So, yesterday the wonderful Tom Keith took a group of us on a day trip to Lismore, Ardmore, and Youghal (pronounced Y’all). It was freezing cold and miserably rainy but I got to see some new parts of Ireland and get drinks in a new bar, so, all in all, I consider the day a success!
The day started off bright and early (except it wasn’t bright because the sun refused to shine all day). We packed onto the bus and headed off for Lismore. For those of you who remember, I’ve been to Lismore before. It’s where my future house (castle) and husband (a duke) live. For those who need a refresher, or joined this adventure late, read all about my first trip to Lismore here: I’m a (self-proclaimed) duchess.
While the rest of the group went to watch the video with Father Declan, me and Naomi sat in a cafe and got coffees.
After the group watched the video, we went up to Saint Carthage’s Cathedral. Last time I was in Lismore I didn’t get to see the cathedral so it was cool to have the chance to explore it!
St. Carthage’s is really old (I forget the exact number) and was founded by the same sect of monks as Father Declan.
After we were done in Lismore, we hopped back on the bus and headed off for Youghal (again, pronounced Y’all).
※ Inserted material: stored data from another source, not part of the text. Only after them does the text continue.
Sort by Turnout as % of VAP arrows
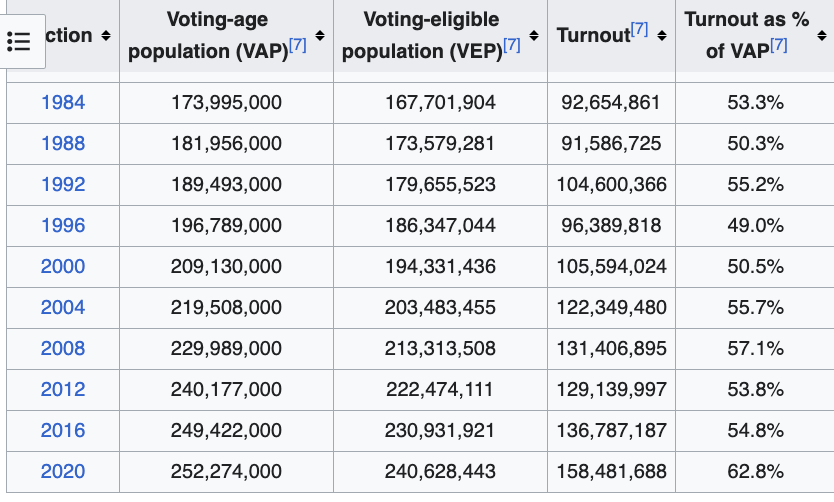The height and width of the screenshot is (502, 834). [819, 36]
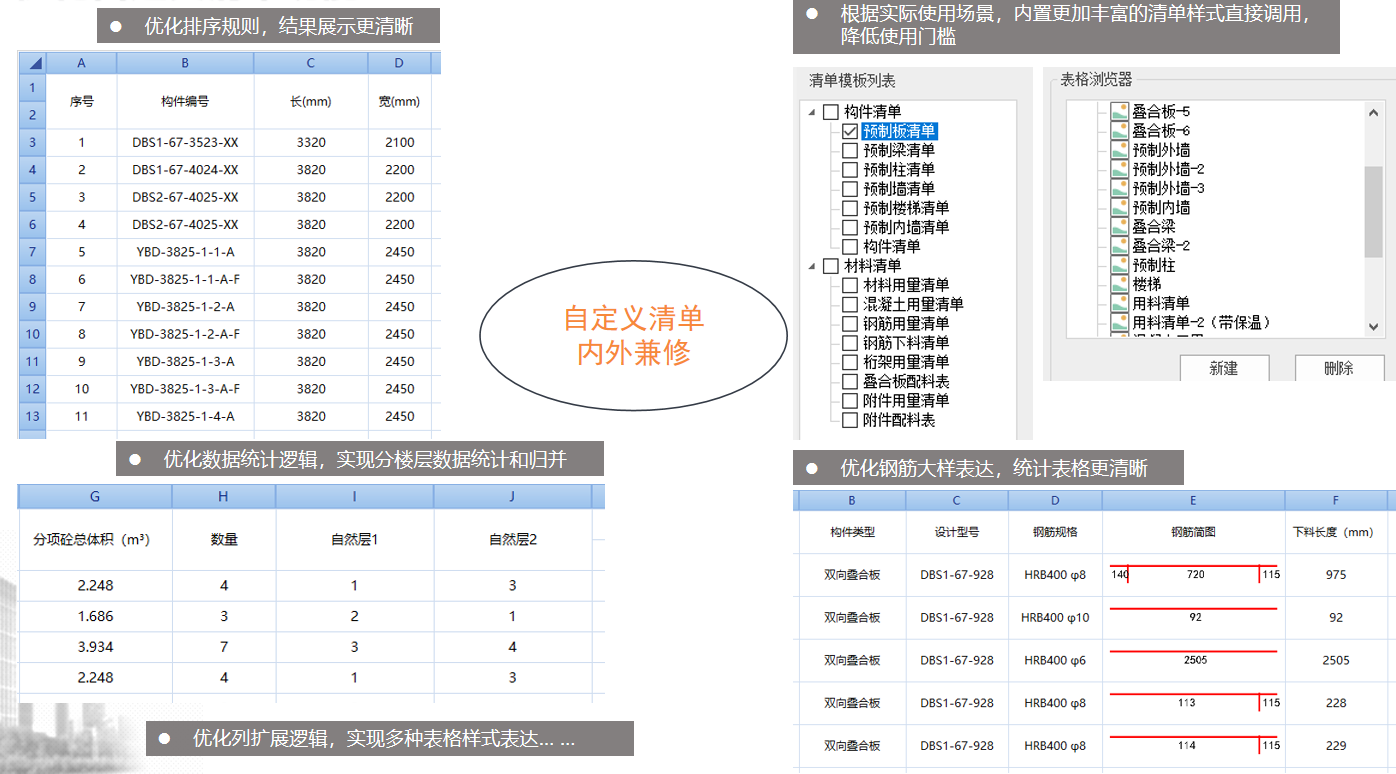Viewport: 1396px width, 774px height.
Task: Collapse the 构件清单 tree node
Action: pos(811,112)
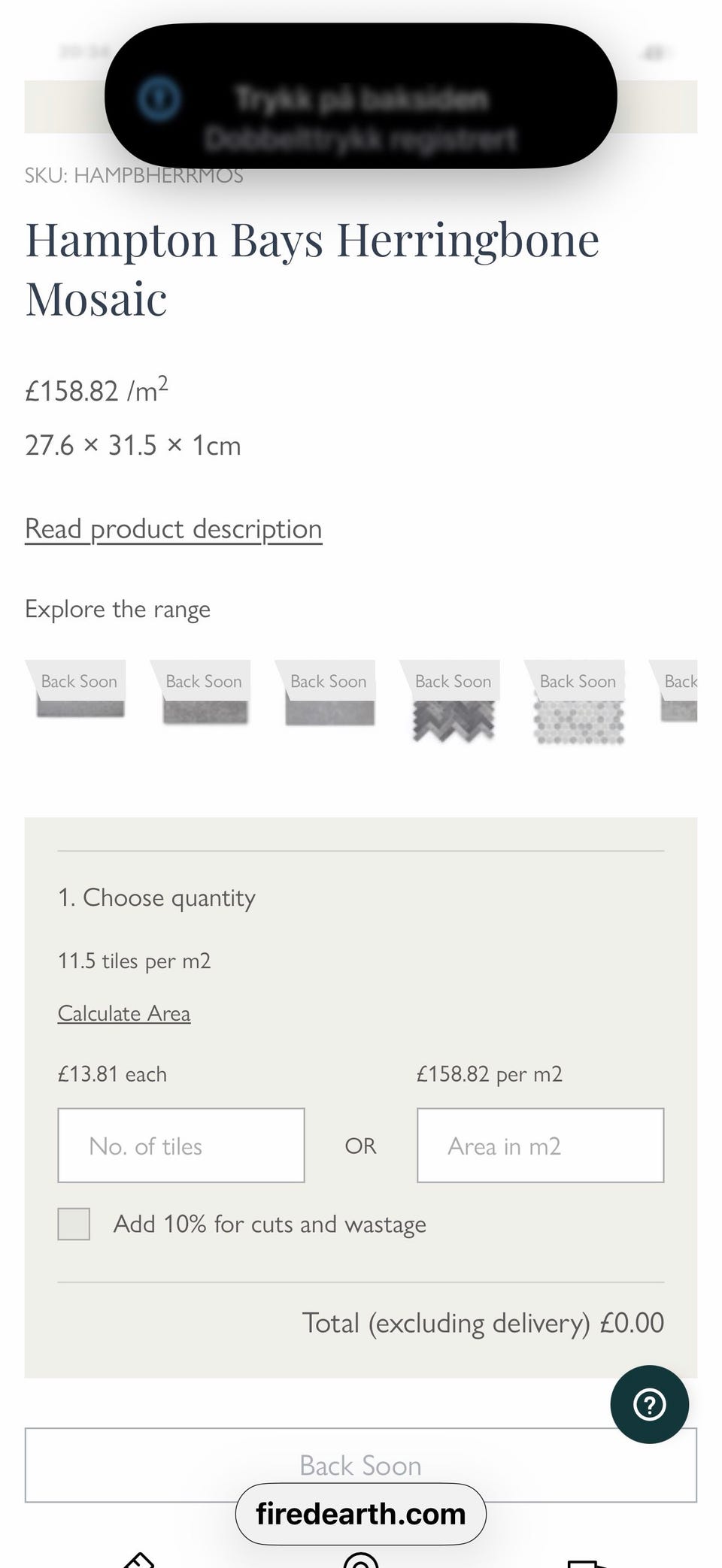
Task: Focus the No. of tiles input field
Action: [x=181, y=1145]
Once we got to Youghal, the bus driver dropped us off on top of a huge hill where the original walls that used to protect the city still stand. Usually, the gates are open so you can walk through the wall and then up onto the top to see the whole city, but they were locked so we had to get back onto the bus and drive into the city itself.
Once we started on our way to the cathedral, we stopped to hear about one of the large houses in the center of town that got turned into a poor house where the impoverished could come and stay back when Ireland was having difficulties.
We continued on our way and came to the Collegiate Church of Saint Mary. This church was gorgeous and used to be attended by Sir Walter Raleigh!
Once we were done seeing the cathedral, we were put back on the bus and traveled to Ardmore. Once we got to Ardmore, the bus drove up a huge hill where the original church of St. Declan used to be.
After we were done here, we went to an area called Declan’s Walk or Declan’s Hermitage. It’s where he went to escape the pressures of the church. To get there, we basically scaled the side of a mountain in a tour bus. I was sure we were gonna die, but our bus driver, John, was a champ!
On a trip a few years back, a girl asked why there wasn’t a Mercyhurst rock, so the group picked one at Declan’s Hermitage, and it’s still there. We made a cross on it with our rocks as well before we left.
After we left the Hermitage, we went to a college that teaches only in Gaelic for tea and to meet the director who took us on a tour of the tow and gave us a little history lesson. The town speaks predominately Gaelic. Road signs, building signs, everything was in Gaelic because the community speaks Gaelic!
And for the record, the word “fork” is still pronounced fork in Gaelic. They spell is with a “c” at the end (forc) but the pronunciation is the same. So, now you can speak a bit of Gaelic. You’re welcome!
After our tour of the town was done, we headed over to The Marine Bar for food, drinks, and live music!
At the end, one of our Irish caretakers, Joe, got up and said he wanted to sing the American National Anthem in our honor. So we all stood up and put our hands on our hearts… and Joe starts belting out “Livin’ On a Prayer!” I don’t think I’ve ever laughed so hard, or sang that loud!
To close the show, Christy sang “Dungravan, My Hometown.” I got really nostalgic and teary-eyed. It seems crazy to me that I’m coming home in about a month. Where did the time go?
So, with the time I have left, I’m gonna cherish every little bit of Ireland!